Methods: Sixty-six patients (28 men, 38 women; mean age, 68) underwent push-type enteroscopy with either the SIF 10.5L (n = 17; scope length, 2495 mm) or the SIF 3000 (n = 49; length, 2995 mm) enteroscopes (Olympus America, Inc., Lake Success, New York). All patients enrolled had an indication of either occult gastrointestinal bleeding (n = 55) or suspected small bowel pathology (n = 11). Push-type enteroscopy was performed with an overtube and fluoroscopic guidance to better estimate the degree of insertion. Assessments of mucosal visualization, tip deflection, procedure tolerance, and complications were noted.

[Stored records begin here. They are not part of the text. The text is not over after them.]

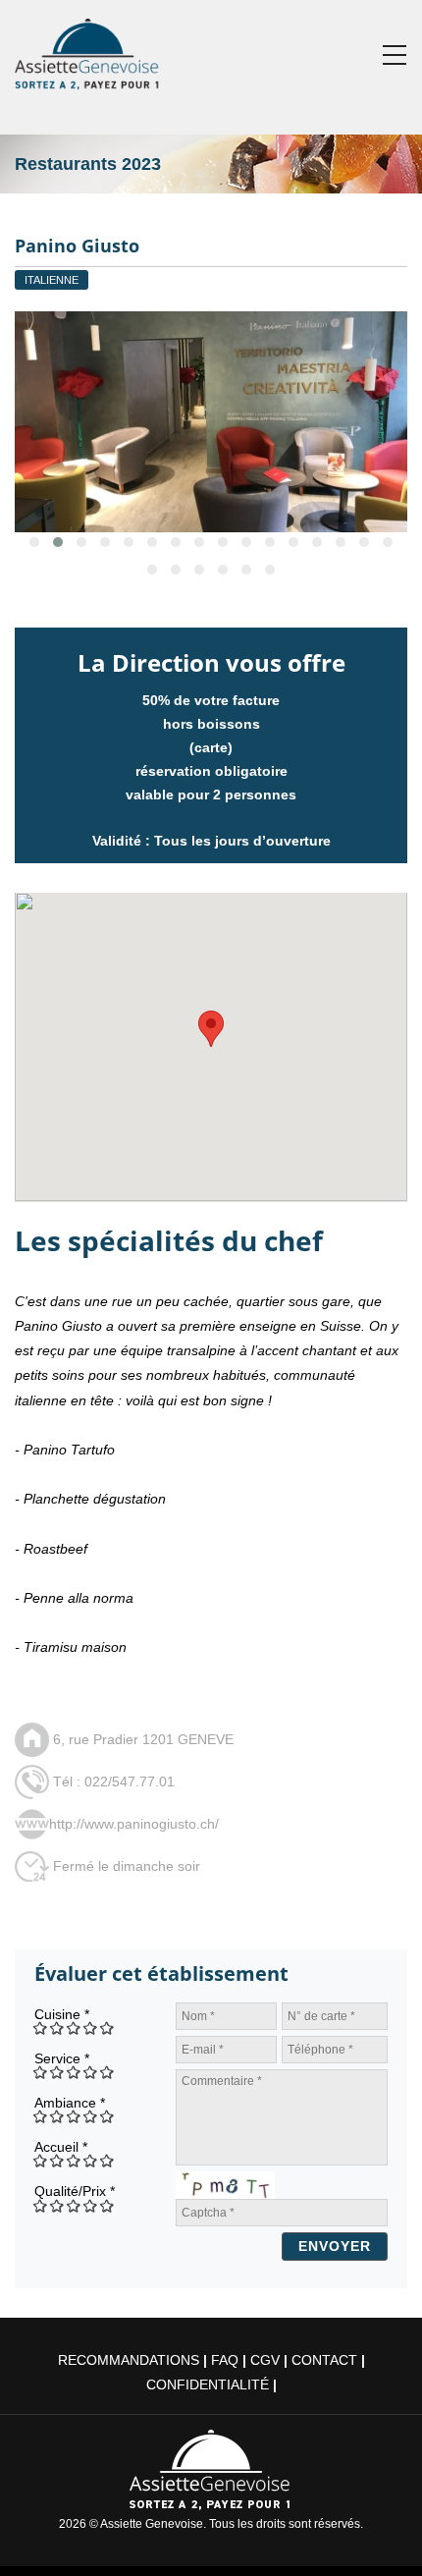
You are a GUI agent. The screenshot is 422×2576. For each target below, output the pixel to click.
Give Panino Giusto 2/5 (57, 2027)
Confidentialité (207, 2384)
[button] (211, 1029)
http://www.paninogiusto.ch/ (134, 1824)
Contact (324, 2360)
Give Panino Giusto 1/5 (40, 2027)
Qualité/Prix (74, 2191)
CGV (265, 2360)
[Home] (88, 50)
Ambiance (69, 2102)
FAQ (224, 2360)
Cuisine (61, 2014)
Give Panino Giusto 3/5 (74, 2027)
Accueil (60, 2147)
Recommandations (128, 2360)
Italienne (52, 280)
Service (61, 2058)
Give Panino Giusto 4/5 (90, 2027)
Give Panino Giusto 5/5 (107, 2027)
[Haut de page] (379, 2533)
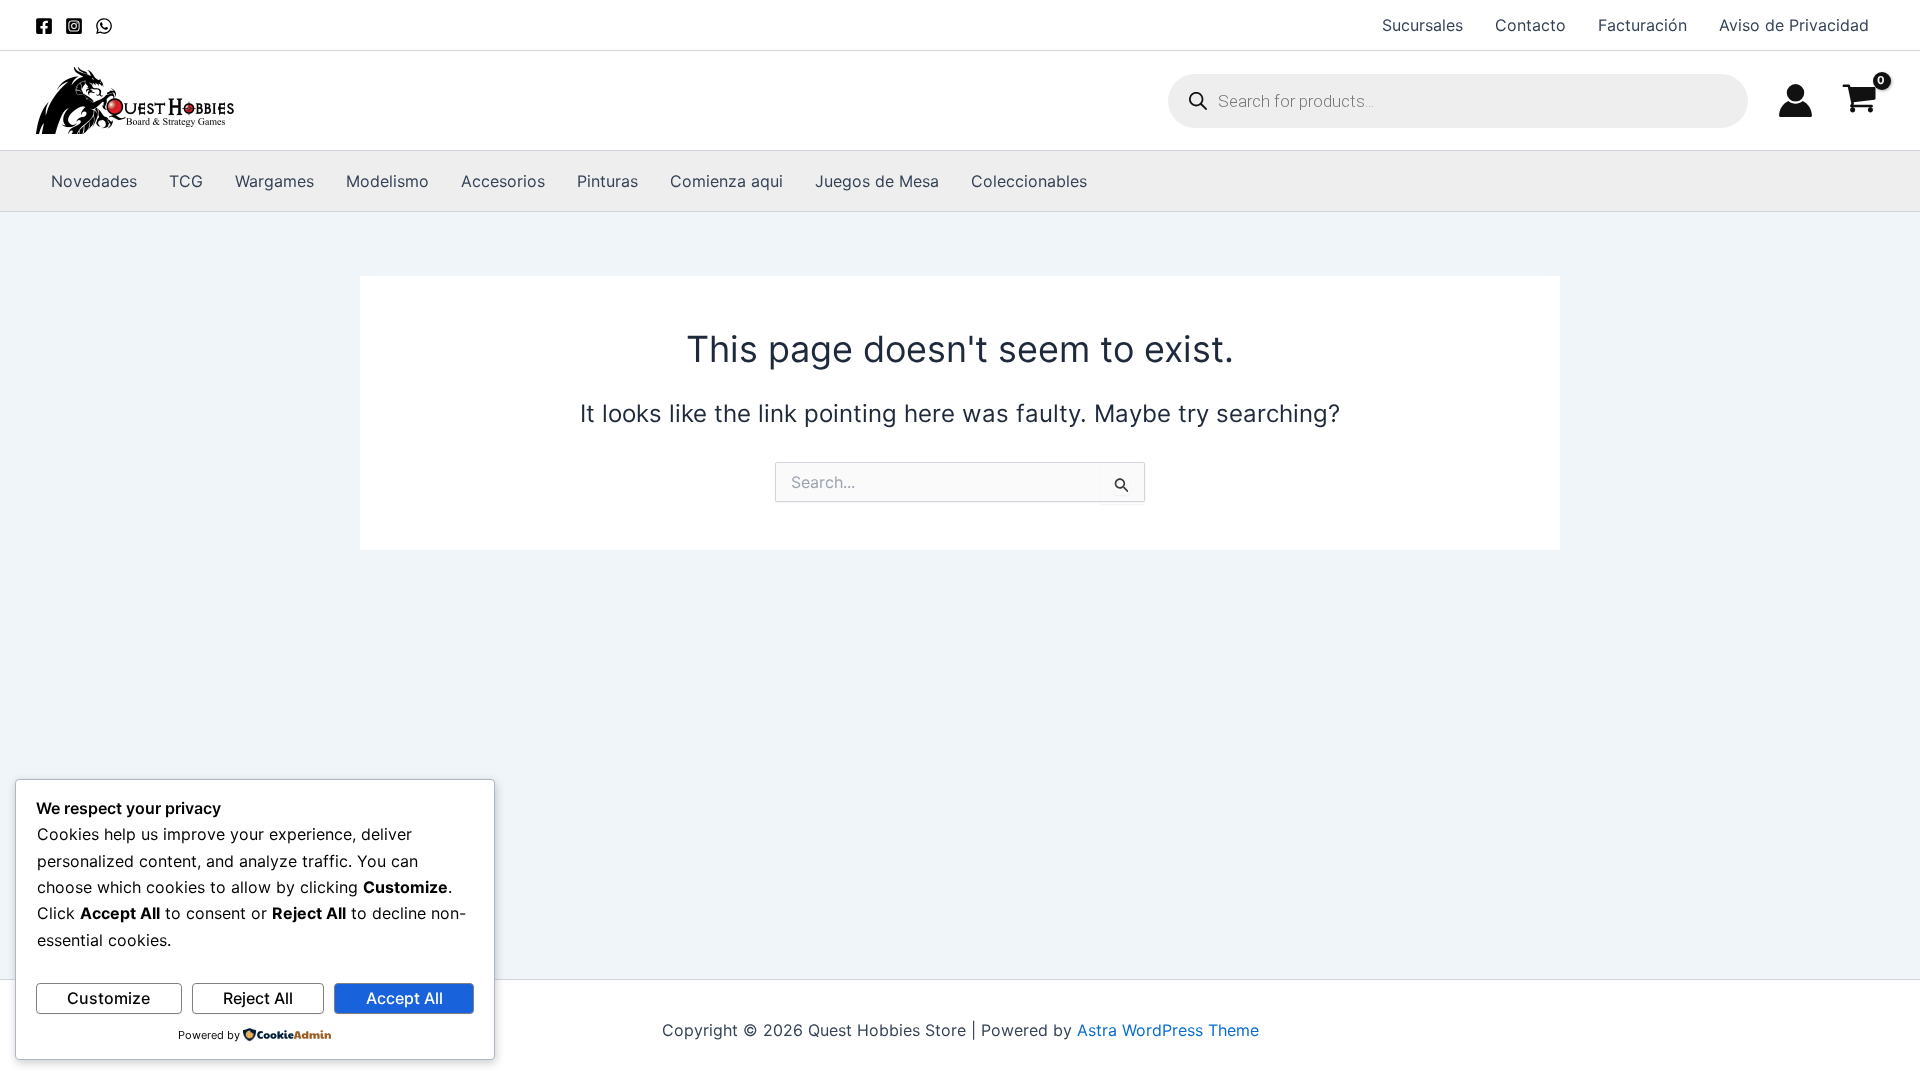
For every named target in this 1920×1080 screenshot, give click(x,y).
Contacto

Results: Visualization of the small bowel mucosa and tip deflection was rated excellent in all patients. The mean length of insertion past the ligament of Treitz for the SIF 10.5L was 90 cm and 113 cm for the SIF 3000. Only one complication, a pharyngeal tear, occurred with the SIF 3000. Lesions that may explain the occult GI bleeding were found in 35 out of 55 patients (64%). Twenty-one of these 35 patients (60%) had lesions proximal to the ligament of Treitz, and 14 patients (40%) had lesions distal to the ligament of Treitz. If only distal lesions were considered, the diagnostic yield was 25% (14/55) for occult GI bleeding and 73% (8/11) for suspected small bowel pathology. The most common lesions were arteriovenous malformations (34%), which were successfully cauterized.
Conclusion: With a relatively high diagnostic yield and therapeutic capability, push-type enteroscopy should play an important role in the investigation and treatment of lesions causing occult GI bleeding and small bowel pathology.